Color choice is an important part of data visualization.
But what if your readers are color blind? There are many people with a certain type of color vision impairment, which requires for a different approach if you want to optimize your charts and multimedia content.
You may not know this yet, but as many as 8% of the male and 0.5% of the female population are affected with some type of color blindness, most often the red-green form.
Have you heard of Mark Zuckerberg? He is color blind, as well as Keanu Reeves and even Bill Clinton!
Taking these numbers into consideration, it is important to become more aware of the high number of color blind people.
Therefore, as a person presenting ideas and facts in the form of charts, you must be prepared to make information as accessible as it is possible for every reader.

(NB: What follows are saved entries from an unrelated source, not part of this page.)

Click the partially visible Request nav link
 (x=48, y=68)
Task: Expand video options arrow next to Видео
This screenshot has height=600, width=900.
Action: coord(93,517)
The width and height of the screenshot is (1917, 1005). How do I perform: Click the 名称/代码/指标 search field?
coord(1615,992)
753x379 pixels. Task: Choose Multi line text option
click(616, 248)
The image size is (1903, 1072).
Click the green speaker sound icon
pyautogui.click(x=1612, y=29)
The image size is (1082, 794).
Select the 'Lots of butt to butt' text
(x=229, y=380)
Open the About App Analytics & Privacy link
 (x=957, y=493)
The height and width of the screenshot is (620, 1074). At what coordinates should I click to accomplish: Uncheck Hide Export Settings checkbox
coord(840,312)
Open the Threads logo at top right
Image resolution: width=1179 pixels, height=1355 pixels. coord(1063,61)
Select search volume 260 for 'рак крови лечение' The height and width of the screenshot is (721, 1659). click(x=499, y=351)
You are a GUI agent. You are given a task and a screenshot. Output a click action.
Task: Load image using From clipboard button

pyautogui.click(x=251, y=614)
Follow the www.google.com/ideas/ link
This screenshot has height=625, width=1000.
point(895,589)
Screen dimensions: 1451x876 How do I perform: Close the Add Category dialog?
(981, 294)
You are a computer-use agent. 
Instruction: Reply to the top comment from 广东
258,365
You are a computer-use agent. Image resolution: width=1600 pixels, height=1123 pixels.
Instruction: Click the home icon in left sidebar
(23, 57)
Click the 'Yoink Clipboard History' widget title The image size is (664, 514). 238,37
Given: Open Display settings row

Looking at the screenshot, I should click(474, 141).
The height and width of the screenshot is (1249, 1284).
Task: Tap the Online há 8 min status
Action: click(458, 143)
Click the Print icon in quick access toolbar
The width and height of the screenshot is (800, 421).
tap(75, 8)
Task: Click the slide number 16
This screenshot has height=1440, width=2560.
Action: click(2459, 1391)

The role of colors in visual content
Picking the right color for your charts is an absolute must. Every color represents a piece of information that is unique and crucial for the reader to understand what you are trying to say.
And that’s not all. The colors we use in data visualization can represent more than a single idea. If used properly, colors can show differences between categories and relationships.
What is color blindness?
Having a color vision deficiency does not mean that the person cannot see colors. This particular impairment is very rare and is called achromatopsia. While only one in 33,000 people who cannot see colors at all, people with color vision deficiencies (CVD) are much more numerous.
That’s why color blindness awareness simply must be increased.
There are two most common types of this deficiency, called deuteranomaly and deuteranopia. These two account for 6% of the population, while protanopia and protanomaly account for 2% of men. Among people, these conditions are often referred to as “red weak”, “green weak” and “red-green color blindness”.
You may be wondering, “why are men more likely to be color blind?”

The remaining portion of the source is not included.